-- TASK BRIEF --
Your answer must consist of exactly the lines below, starting with the line with "Viewport: 2342px width, 1293px height." and going on through the line with "You are a computer-use agent. 1920x1080", and nothing else.

-- SOURCE DATA --
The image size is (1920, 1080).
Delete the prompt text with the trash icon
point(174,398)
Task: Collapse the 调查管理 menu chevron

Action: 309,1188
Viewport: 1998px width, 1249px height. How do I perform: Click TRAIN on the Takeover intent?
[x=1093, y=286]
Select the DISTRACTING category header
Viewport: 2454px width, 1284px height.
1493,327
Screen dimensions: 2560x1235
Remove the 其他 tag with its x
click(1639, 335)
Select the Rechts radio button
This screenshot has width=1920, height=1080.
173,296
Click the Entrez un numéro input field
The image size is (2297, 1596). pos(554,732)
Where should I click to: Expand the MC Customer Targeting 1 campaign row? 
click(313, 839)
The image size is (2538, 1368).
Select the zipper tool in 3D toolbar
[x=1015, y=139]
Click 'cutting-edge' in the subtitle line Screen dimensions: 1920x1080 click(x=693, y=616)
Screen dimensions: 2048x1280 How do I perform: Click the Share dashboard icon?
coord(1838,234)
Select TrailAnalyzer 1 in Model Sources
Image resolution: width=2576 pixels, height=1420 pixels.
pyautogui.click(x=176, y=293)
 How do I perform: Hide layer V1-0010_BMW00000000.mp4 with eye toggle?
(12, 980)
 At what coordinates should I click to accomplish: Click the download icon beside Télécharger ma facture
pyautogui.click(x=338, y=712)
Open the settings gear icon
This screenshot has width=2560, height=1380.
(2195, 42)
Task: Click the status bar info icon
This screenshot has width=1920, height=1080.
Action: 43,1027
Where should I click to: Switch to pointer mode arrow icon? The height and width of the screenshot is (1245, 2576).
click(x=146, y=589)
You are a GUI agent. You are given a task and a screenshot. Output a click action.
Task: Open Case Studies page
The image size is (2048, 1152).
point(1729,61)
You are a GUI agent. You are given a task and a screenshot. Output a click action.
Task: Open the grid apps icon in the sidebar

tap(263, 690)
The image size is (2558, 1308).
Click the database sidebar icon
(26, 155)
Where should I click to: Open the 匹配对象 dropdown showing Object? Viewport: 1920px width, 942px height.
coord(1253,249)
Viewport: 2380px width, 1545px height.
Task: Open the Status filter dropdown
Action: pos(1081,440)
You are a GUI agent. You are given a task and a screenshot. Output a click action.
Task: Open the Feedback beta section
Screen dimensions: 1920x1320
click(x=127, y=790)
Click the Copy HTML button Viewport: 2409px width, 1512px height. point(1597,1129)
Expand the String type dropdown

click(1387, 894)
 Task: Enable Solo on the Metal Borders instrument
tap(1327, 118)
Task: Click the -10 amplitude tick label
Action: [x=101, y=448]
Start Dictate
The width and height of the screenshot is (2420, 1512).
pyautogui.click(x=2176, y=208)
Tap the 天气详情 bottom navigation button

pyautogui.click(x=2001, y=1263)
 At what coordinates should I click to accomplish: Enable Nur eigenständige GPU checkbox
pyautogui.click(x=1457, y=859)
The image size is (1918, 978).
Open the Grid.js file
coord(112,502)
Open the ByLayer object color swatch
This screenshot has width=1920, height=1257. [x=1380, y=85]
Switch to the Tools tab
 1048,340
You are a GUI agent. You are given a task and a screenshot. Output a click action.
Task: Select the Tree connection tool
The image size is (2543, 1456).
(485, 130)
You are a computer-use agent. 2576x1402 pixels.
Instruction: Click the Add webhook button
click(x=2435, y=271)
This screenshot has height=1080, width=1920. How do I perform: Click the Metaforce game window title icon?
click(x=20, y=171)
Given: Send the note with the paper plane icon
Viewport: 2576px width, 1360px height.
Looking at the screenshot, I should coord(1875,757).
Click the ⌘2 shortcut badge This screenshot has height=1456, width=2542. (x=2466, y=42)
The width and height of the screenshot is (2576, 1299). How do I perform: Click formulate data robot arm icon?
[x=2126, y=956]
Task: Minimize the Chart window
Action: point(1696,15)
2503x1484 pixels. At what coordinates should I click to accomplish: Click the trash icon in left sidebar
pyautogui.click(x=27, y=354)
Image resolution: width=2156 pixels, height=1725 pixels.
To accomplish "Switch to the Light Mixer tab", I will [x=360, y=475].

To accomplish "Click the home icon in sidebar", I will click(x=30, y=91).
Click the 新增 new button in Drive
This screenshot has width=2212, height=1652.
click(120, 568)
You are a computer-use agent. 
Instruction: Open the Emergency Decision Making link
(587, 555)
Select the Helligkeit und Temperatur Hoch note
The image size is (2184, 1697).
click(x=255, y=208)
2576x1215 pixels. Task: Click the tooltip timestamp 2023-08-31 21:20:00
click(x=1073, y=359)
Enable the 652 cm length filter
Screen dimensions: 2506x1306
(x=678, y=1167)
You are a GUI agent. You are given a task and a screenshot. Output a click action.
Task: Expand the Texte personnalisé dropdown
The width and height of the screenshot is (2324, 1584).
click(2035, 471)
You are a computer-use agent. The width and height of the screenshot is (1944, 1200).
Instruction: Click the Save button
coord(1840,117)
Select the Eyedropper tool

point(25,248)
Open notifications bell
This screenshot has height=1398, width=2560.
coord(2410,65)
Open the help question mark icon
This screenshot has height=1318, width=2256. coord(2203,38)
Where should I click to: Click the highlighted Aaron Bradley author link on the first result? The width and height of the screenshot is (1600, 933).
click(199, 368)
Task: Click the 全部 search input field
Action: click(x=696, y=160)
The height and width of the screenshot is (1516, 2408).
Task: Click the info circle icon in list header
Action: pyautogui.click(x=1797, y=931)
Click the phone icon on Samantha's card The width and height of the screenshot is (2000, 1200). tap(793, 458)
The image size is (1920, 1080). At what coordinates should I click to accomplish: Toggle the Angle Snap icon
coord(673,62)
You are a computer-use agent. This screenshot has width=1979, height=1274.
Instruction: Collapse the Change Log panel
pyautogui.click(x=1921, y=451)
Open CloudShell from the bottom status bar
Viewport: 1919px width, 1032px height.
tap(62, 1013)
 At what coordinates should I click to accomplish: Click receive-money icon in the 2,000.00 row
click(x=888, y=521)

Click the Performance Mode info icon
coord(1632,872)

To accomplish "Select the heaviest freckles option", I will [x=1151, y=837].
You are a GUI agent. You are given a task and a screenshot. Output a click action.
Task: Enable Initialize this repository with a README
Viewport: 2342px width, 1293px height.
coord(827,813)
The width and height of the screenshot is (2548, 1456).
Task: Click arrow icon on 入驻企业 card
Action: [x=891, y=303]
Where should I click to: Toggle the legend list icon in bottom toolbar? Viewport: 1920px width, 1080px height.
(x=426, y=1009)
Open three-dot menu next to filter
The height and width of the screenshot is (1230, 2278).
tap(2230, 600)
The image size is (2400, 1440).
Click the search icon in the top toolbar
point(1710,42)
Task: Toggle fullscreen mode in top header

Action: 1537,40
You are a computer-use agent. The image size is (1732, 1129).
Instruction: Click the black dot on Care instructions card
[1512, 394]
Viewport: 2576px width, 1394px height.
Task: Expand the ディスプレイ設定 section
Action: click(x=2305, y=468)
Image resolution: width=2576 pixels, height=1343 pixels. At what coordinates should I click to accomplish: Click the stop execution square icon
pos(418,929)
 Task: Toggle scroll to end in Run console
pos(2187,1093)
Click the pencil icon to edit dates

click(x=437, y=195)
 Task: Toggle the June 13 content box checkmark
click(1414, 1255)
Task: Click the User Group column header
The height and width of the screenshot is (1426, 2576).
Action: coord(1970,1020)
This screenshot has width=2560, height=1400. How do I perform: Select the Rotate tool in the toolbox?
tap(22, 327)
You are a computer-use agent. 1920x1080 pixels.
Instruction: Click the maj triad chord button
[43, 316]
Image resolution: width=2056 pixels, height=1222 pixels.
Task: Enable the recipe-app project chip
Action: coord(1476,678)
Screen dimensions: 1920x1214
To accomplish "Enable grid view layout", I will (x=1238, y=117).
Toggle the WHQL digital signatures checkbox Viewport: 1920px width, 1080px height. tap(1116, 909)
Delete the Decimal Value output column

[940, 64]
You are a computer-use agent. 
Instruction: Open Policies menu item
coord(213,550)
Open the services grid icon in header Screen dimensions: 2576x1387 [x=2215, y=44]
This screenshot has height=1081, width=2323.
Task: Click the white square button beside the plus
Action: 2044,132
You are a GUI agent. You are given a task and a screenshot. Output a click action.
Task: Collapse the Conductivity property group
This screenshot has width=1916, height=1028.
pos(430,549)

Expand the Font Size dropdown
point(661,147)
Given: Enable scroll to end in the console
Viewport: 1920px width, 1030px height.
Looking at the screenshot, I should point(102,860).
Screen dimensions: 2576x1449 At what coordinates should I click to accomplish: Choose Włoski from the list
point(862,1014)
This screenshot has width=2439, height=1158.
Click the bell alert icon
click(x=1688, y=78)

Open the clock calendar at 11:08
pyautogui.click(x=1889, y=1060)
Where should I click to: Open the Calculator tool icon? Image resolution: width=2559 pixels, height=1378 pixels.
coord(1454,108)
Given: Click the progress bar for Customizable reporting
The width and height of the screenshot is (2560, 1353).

-- RESPONSE TO THIS TASK --
Viewport: 2342px width, 1293px height.
coord(827,813)
The width and height of the screenshot is (2548, 1456).
Task: Click arrow icon on 入驻企业 card
Action: [x=891, y=303]
Where should I click to: Toggle the legend list icon in bottom toolbar? Viewport: 1920px width, 1080px height.
(x=426, y=1009)
Open three-dot menu next to filter
The height and width of the screenshot is (1230, 2278).
tap(2230, 600)
The image size is (2400, 1440).
Click the search icon in the top toolbar
point(1710,42)
Task: Toggle fullscreen mode in top header

Action: 1537,40
You are a computer-use agent. The image size is (1732, 1129).
Instruction: Click the black dot on Care instructions card
[1512, 394]
Viewport: 2576px width, 1394px height.
Task: Expand the ディスプレイ設定 section
Action: click(x=2305, y=468)
Image resolution: width=2576 pixels, height=1343 pixels. At what coordinates should I click to accomplish: Click the stop execution square icon
pos(418,929)
 Task: Toggle scroll to end in Run console
pos(2187,1093)
Click the pencil icon to edit dates

click(x=437, y=195)
 Task: Toggle the June 13 content box checkmark
click(1414, 1255)
Task: Click the User Group column header
The height and width of the screenshot is (1426, 2576).
Action: coord(1970,1020)
This screenshot has width=2560, height=1400. How do I perform: Select the Rotate tool in the toolbox?
tap(22, 327)
You are a computer-use agent. 1920x1080 pixels.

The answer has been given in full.